The Kanawha Environmental Education Project (KEEP), is a year-long training for Ohio University faculty that integrates concepts of environmental sustainability into curriculum improving the environmental literacy of students. After a successful pilot year the Ohio Environmental Protection Agency (EPA) awarded an Ohio Environmental Education Fund grant to the project.
The Kanawha Project stemmed from a polling of 700 Ohio University undergraduate students of which a majority believed they had a personal responsibility to help improve the environment, yet felt they lacked enough fundamental knowledge of environmental issues to implement changes. Voinovich School staff member and Environmental Studies director Dr. Michele Morrone developed the project in response to the poll and teamed with Dr.
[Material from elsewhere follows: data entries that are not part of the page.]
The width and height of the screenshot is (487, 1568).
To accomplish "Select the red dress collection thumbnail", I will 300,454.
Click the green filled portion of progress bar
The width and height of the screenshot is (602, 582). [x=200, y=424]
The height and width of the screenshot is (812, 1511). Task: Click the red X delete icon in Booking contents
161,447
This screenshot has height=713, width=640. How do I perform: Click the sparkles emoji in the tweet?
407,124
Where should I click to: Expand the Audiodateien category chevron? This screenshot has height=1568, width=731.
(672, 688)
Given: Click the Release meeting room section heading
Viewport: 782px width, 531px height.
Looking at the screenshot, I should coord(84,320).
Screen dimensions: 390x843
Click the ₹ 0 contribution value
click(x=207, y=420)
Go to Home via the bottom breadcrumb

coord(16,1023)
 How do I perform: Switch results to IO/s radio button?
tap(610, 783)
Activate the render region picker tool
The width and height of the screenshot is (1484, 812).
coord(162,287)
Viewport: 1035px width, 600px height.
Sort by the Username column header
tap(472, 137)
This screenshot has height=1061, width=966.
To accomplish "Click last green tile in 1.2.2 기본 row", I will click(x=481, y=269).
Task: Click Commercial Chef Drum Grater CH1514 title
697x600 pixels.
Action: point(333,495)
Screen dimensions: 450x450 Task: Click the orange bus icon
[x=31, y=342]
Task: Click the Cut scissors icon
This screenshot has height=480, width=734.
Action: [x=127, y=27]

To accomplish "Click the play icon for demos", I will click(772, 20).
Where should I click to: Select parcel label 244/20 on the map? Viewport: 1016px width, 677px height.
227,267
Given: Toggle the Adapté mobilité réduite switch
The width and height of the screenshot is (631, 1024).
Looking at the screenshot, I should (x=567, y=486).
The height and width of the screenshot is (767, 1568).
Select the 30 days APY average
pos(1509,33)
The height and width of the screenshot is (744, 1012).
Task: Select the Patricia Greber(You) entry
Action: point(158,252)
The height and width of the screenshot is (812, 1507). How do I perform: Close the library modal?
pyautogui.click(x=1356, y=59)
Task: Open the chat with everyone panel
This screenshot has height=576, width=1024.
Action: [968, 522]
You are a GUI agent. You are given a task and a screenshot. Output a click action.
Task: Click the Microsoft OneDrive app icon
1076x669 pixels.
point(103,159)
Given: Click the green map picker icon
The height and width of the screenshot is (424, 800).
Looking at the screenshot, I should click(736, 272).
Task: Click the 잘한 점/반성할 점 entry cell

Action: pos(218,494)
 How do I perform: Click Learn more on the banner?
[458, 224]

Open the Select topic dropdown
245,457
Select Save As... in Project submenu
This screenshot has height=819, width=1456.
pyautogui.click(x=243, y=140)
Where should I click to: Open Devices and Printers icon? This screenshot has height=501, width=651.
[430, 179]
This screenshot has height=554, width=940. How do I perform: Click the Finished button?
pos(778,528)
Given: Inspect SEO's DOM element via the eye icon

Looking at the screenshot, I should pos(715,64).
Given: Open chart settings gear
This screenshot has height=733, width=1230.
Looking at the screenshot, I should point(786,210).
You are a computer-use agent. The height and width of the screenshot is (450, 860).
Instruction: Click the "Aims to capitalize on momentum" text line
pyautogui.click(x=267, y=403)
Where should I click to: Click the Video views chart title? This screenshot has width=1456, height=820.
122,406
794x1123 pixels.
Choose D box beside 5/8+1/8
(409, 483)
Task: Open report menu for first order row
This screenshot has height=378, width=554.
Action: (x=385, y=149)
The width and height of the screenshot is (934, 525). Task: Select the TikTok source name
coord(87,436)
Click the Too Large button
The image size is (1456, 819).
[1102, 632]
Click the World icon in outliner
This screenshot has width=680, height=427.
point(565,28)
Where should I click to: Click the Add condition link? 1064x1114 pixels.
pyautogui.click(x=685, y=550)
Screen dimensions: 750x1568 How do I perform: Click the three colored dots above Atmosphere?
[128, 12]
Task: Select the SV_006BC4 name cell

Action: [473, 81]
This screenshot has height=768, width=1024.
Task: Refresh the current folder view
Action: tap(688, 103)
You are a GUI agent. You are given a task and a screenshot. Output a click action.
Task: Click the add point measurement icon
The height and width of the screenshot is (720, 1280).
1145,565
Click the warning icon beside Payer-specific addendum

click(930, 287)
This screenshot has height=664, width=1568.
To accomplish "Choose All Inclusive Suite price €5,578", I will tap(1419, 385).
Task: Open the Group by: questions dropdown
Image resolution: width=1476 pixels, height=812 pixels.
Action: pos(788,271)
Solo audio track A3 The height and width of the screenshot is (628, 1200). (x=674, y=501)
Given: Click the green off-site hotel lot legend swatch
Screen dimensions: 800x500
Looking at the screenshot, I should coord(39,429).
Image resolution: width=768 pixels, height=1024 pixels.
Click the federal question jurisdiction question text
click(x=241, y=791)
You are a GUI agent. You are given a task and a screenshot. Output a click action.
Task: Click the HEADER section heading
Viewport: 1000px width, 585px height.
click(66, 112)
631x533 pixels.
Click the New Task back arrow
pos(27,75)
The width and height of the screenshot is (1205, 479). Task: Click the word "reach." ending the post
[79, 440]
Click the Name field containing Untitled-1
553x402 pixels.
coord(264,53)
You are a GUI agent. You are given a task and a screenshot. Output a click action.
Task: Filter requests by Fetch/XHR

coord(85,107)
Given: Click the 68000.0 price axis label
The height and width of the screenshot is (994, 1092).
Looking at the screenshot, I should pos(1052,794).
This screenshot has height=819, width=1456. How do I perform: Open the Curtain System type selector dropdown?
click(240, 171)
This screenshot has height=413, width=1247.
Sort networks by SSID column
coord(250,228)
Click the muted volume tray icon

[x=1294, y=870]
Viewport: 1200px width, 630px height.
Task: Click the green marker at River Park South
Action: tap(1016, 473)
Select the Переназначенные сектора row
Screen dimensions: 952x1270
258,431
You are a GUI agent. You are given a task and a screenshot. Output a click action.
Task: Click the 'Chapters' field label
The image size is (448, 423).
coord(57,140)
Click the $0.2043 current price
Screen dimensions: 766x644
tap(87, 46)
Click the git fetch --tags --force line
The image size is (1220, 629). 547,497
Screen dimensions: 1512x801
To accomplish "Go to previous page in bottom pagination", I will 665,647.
Nancy Manring, a political science professor, and through an Ohio University 1804 grant funding was secured to begin faculty education on environmental issues.
Twenty professors, selected from among 50 applicants, were selected from a broad range of studies such as history, marketing and art. The selected professors participated in an intensive workshop, attended monthly meetings and field trips where they discussed assigned readings and brainstormed methods of incorporating the new content into coursework. All faculty participants were asked to revise one syllabus to integrate environmental issues into their class.
During the 2008-2009 academic year another 20 professors will be trained—ten from the Athens campus and two professors from five regional campuses in Chillicothe, Ironton, Lancaster, St. Clairsville and Zanesville. The trainings and workshops will focus on regional concerns, and upon project completion, faculty will be expected to teach Kanawha concepts in their own departments and regional campuses. Plans further in the future include expanding to include 20 colleges and universities in the state of Ohio, creating a sustainability educators network throughout the state.